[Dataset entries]

▬▬▬

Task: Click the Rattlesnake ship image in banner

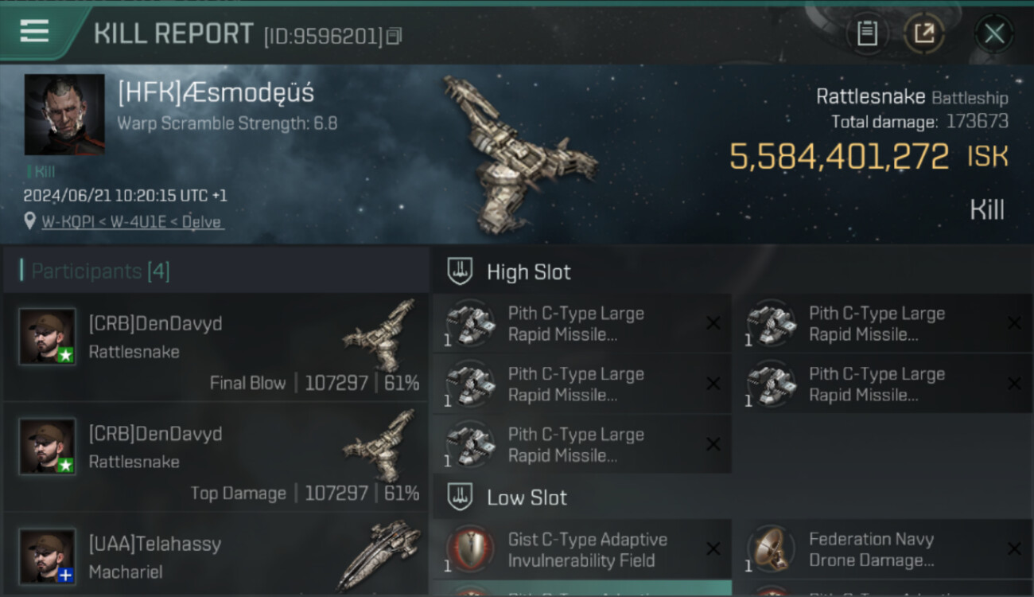Action: click(520, 151)
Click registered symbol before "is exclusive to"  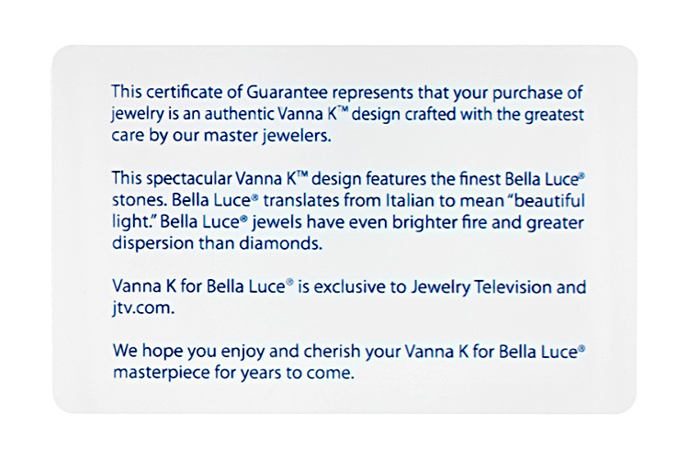pyautogui.click(x=289, y=283)
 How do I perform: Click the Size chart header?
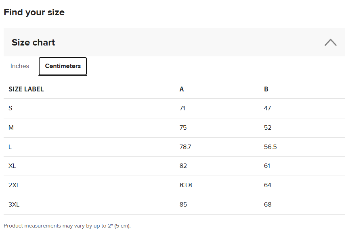point(174,42)
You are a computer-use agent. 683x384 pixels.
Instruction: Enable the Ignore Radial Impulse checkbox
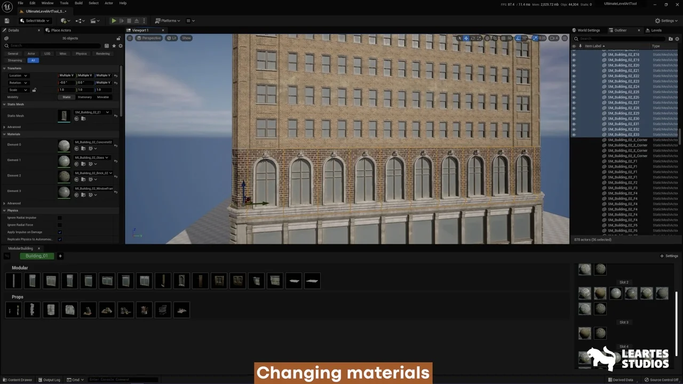[60, 218]
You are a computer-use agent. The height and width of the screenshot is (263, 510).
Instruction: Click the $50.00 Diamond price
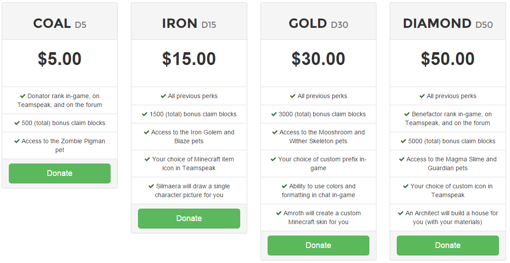click(448, 59)
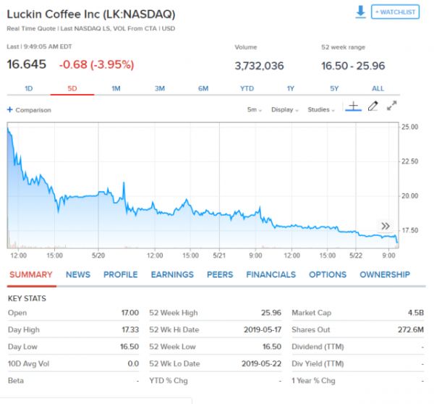Click the plus icon beside Comparison

click(x=10, y=110)
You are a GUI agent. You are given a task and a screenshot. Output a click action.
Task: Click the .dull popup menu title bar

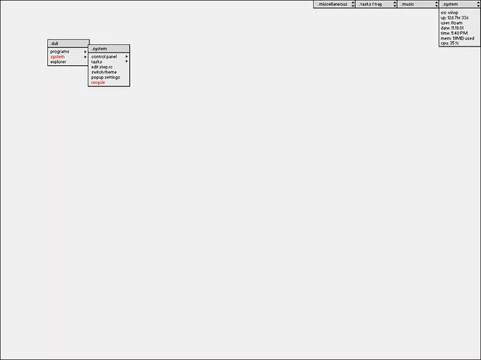68,44
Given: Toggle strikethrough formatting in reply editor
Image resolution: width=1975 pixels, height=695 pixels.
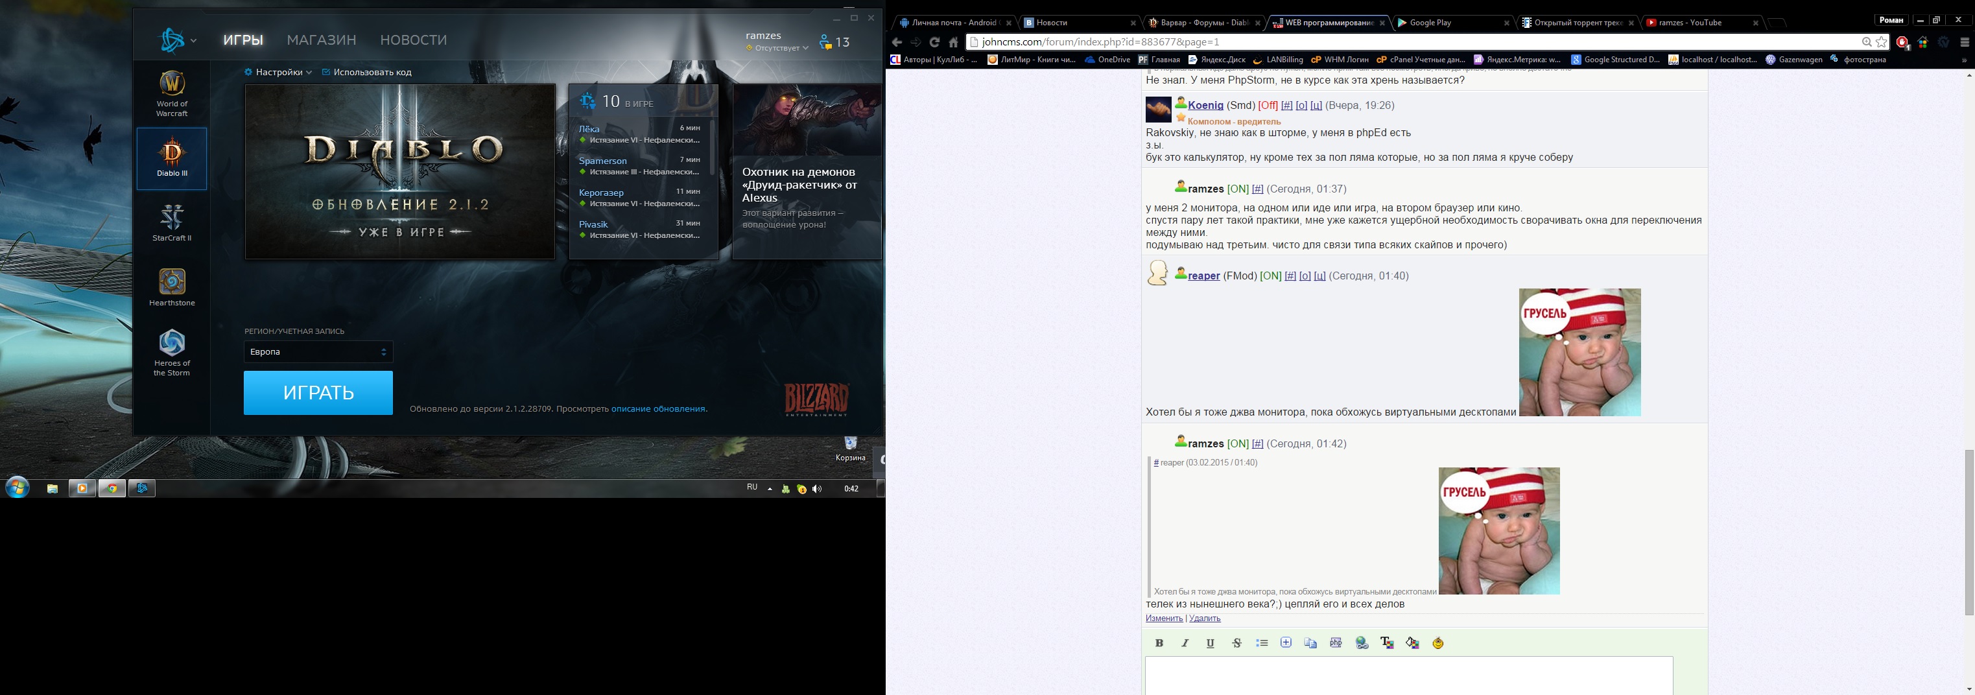Looking at the screenshot, I should coord(1236,643).
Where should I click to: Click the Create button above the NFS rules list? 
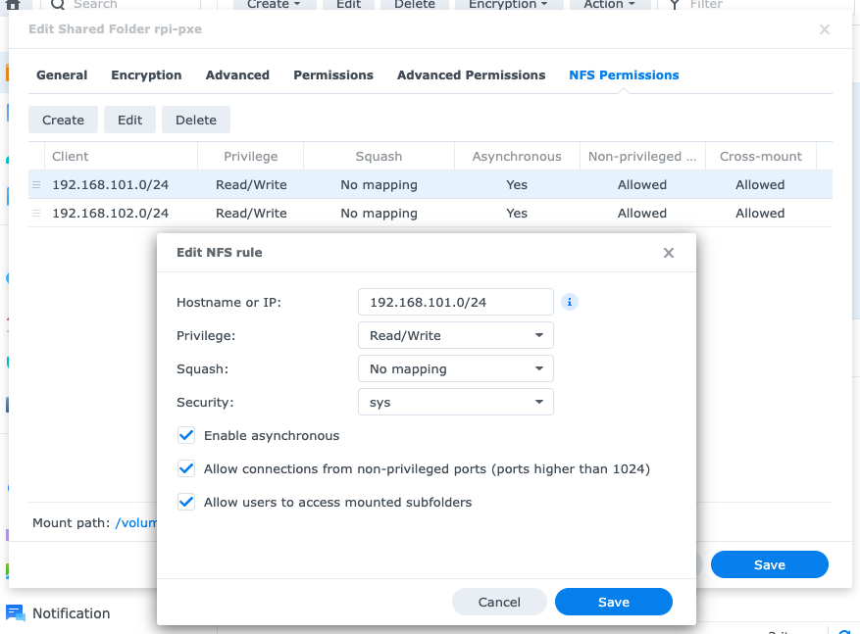pos(63,120)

▬▬▬

With the pictures left out, write out exactly the lines from the line containing "Where should I" through the last line of the entries above, both ends included, and no others.

Where should I click to: Click the Create button above the NFS rules list? 
pos(63,120)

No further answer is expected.